> [WHAT IS BEING ASKED]
Scale the material from the line with "You are a GUI" to the line with "point(475,265)", both included, by giving back only those lines, requests too, with every coordinate in the answers multiplied by 2 and rounded to a whole number, halves up. Leave all other numbers as they are.

> [DATA SUPPLIED]
==========

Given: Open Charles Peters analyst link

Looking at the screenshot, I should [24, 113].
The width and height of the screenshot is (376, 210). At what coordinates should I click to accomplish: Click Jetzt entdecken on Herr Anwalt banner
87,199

==========

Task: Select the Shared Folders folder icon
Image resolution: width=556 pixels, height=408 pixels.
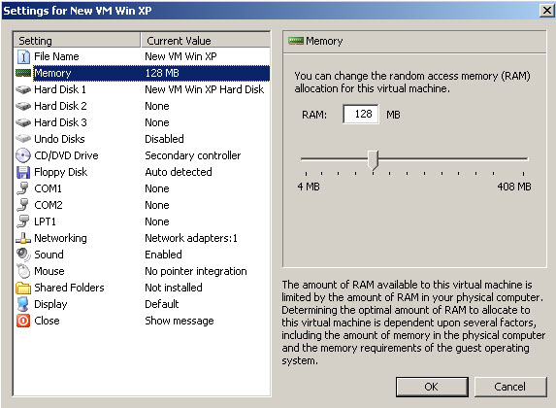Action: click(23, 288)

==========

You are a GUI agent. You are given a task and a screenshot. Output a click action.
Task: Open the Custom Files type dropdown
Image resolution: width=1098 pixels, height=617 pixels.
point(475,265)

==========

> [THE COMPLETED TASK]
You are a GUI agent. You are given a task and a screenshot. Output a click action.
Task: Open the Custom Files type dropdown
Image resolution: width=1098 pixels, height=617 pixels.
point(950,530)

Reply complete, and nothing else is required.